IndiaCorpLaw

The Debate over Staggered Boards

Staggered boards are found to be a form of anti-takeover defence. This concept, which is prevalent in several U.S. companies, ensures that only a third of the board can change each year. Hence, it would not be possible for shareholders to replace the board, except through a gradual process of changing a third of the board each year.

There is an interesting battle brewing in the U.S. with increasing calls from investors and a section of the legal academia for dismantling staggered boards so that takeovers (including hostile ones) are facilitated with greater ease. On the other hand, corporate managers and their advisors warn that such a move will adversely affect the ability of managers to effectively carry on business (without the threat of coercive takeovers) and that this will also play into the hands of the more short-term investors such as hedge funds. This battle is not only being played out through legal discourse, but also in decision-making at shareholders’ meetings as the Harvard Law School Shareholder Rights program is spearheading shareholder initiatives as a clinical program.

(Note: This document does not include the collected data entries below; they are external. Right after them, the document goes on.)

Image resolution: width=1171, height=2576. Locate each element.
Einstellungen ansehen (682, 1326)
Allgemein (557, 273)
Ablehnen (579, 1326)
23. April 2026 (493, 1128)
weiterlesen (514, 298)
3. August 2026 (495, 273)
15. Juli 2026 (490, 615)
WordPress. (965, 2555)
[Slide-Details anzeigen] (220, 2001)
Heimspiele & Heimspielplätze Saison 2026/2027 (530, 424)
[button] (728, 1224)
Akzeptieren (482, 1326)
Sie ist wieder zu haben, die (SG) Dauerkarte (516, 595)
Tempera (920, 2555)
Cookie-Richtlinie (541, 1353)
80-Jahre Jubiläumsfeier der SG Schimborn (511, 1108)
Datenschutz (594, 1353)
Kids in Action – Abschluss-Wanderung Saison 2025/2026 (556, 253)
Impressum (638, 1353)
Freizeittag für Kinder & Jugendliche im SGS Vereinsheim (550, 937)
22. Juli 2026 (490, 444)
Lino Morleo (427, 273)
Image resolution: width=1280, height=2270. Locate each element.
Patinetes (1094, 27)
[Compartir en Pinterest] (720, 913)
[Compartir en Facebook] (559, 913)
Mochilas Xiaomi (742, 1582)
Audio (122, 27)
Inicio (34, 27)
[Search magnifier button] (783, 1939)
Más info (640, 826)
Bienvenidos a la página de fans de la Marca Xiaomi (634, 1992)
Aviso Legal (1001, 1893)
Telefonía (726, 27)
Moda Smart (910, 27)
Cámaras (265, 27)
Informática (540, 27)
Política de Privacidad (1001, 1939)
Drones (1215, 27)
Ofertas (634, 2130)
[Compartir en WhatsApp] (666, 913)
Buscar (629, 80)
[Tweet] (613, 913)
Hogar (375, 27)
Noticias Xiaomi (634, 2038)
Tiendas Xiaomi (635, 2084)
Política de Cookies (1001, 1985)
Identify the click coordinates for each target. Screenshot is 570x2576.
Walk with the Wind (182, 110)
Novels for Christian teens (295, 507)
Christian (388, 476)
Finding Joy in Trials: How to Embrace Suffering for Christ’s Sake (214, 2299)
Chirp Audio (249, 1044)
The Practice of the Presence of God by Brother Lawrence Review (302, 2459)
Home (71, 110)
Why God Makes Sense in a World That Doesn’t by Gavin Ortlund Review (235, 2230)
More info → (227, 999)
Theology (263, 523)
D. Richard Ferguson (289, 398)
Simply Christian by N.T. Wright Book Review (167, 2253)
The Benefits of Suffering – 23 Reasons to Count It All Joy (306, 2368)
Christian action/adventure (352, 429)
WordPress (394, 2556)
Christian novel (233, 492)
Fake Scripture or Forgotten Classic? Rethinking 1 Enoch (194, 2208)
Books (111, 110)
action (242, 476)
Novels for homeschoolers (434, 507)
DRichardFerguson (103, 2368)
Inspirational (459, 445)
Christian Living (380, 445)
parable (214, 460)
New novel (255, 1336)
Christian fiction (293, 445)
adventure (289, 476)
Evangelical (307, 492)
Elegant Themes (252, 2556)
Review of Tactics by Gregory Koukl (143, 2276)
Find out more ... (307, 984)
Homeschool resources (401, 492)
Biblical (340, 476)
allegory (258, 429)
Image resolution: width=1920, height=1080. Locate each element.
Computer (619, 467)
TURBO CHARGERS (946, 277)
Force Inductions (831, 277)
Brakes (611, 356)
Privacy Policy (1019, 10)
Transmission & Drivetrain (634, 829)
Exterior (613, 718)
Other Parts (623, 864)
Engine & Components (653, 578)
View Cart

In the Indian context, however, this discuss has more of an academic relevance. Sections 255 and 256 of the Companies Act, 1956 provide for an element of staggering of the board, in as much as they provide that at least two-thirds of the board should consist of directors who retire by rotation. The remaining one-third is appointed in the manner permitted by the articles of association. Despite some shades of similarity between the Indian and U.S. position, there is one stark difference. And that is that Indian directors (whether appointed by general meeting through rotation or in the manner permitted by the articles) are all liable to be removed by the shareholders through an ordinary resolution (simple majority) at a shareholders meeting (Section 284, Companies Act, 1956). This is a significant power in the hands of Indian shareholders that makes staggered boards an entirely ineffective defence, if at all, in the context of takeovers.